___ SOURCE MATERIAL ___

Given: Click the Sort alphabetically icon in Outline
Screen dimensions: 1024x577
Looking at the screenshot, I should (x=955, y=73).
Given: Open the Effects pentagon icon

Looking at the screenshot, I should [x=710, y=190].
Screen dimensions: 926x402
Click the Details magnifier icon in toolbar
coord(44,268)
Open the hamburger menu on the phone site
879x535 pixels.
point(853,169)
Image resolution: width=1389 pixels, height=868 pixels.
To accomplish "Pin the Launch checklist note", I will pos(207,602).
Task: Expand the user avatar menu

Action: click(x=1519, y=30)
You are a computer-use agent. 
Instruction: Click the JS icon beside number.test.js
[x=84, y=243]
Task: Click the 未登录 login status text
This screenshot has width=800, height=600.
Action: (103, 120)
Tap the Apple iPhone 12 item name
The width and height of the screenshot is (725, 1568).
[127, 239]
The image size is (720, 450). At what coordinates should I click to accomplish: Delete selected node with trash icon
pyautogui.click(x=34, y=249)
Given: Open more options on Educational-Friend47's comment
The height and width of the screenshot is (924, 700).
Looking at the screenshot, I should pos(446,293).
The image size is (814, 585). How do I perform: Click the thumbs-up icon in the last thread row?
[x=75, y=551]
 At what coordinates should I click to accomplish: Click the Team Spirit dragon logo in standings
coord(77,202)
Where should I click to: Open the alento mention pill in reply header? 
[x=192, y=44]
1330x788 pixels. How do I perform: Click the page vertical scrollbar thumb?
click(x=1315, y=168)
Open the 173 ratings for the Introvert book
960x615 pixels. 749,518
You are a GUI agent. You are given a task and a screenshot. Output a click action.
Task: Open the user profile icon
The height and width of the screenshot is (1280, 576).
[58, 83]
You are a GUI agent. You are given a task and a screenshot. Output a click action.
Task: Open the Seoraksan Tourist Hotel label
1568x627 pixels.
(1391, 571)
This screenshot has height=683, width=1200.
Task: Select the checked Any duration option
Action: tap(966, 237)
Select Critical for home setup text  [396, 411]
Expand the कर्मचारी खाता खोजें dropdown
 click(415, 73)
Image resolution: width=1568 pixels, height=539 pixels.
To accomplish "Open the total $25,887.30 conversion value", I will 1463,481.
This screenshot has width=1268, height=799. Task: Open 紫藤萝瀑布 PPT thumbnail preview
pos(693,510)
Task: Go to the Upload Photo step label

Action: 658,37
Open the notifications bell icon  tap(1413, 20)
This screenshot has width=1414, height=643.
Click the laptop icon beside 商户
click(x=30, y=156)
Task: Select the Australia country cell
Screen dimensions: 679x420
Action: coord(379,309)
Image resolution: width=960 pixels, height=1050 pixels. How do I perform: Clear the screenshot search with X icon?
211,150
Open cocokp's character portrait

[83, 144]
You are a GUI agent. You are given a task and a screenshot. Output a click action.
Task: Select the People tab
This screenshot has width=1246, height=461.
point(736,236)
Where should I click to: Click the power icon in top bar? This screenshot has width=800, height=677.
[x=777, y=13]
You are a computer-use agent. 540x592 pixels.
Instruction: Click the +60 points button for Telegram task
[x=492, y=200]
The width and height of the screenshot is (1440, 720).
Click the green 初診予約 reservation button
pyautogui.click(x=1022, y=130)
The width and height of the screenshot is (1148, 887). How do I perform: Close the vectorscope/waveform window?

___

▸ **REQUIREMENT**: Every record is to be repeated exactly as written.

▸ **ANSWER TO THIS TASK**:
Given: Click the Sort alphabetically icon in Outline
Screen dimensions: 1024x577
Looking at the screenshot, I should (x=955, y=73).
Given: Open the Effects pentagon icon

Looking at the screenshot, I should [x=710, y=190].
Screen dimensions: 926x402
Click the Details magnifier icon in toolbar
coord(44,268)
Open the hamburger menu on the phone site
879x535 pixels.
point(853,169)
Image resolution: width=1389 pixels, height=868 pixels.
To accomplish "Pin the Launch checklist note", I will pos(207,602).
Task: Expand the user avatar menu

Action: click(x=1519, y=30)
You are a computer-use agent. 
Instruction: Click the JS icon beside number.test.js
[x=84, y=243]
Task: Click the 未登录 login status text
This screenshot has width=800, height=600.
Action: (103, 120)
Tap the Apple iPhone 12 item name
The width and height of the screenshot is (725, 1568).
[127, 239]
The image size is (720, 450). At what coordinates should I click to accomplish: Delete selected node with trash icon
pyautogui.click(x=34, y=249)
Given: Open more options on Educational-Friend47's comment
The height and width of the screenshot is (924, 700).
Looking at the screenshot, I should pos(446,293).
The image size is (814, 585). How do I perform: Click the thumbs-up icon in the last thread row?
[x=75, y=551]
 At what coordinates should I click to accomplish: Click the Team Spirit dragon logo in standings
coord(77,202)
Where should I click to: Open the alento mention pill in reply header? 
[x=192, y=44]
1330x788 pixels. How do I perform: Click the page vertical scrollbar thumb?
click(x=1315, y=168)
Open the 173 ratings for the Introvert book
960x615 pixels. 749,518
You are a GUI agent. You are given a task and a screenshot. Output a click action.
Task: Open the user profile icon
The height and width of the screenshot is (1280, 576).
[58, 83]
You are a GUI agent. You are given a task and a screenshot. Output a click action.
Task: Open the Seoraksan Tourist Hotel label
1568x627 pixels.
(1391, 571)
This screenshot has height=683, width=1200.
Task: Select the checked Any duration option
Action: tap(966, 237)
Select Critical for home setup text  [396, 411]
Expand the कर्मचारी खाता खोजें dropdown
 click(415, 73)
Image resolution: width=1568 pixels, height=539 pixels.
To accomplish "Open the total $25,887.30 conversion value", I will 1463,481.
This screenshot has width=1268, height=799. Task: Open 紫藤萝瀑布 PPT thumbnail preview
pos(693,510)
Task: Go to the Upload Photo step label

Action: 658,37
Open the notifications bell icon  tap(1413, 20)
This screenshot has width=1414, height=643.
Click the laptop icon beside 商户
click(x=30, y=156)
Task: Select the Australia country cell
Screen dimensions: 679x420
Action: coord(379,309)
Image resolution: width=960 pixels, height=1050 pixels. How do I perform: Clear the screenshot search with X icon?
211,150
Open cocokp's character portrait

[83, 144]
You are a GUI agent. You are given a task and a screenshot. Output a click action.
Task: Select the People tab
This screenshot has width=1246, height=461.
point(736,236)
Where should I click to: Click the power icon in top bar? This screenshot has width=800, height=677.
[x=777, y=13]
You are a computer-use agent. 540x592 pixels.
Instruction: Click the +60 points button for Telegram task
[x=492, y=200]
The width and height of the screenshot is (1440, 720).
Click the green 初診予約 reservation button
pyautogui.click(x=1022, y=130)
The width and height of the screenshot is (1148, 887). How do I perform: Close the vectorscope/waveform window?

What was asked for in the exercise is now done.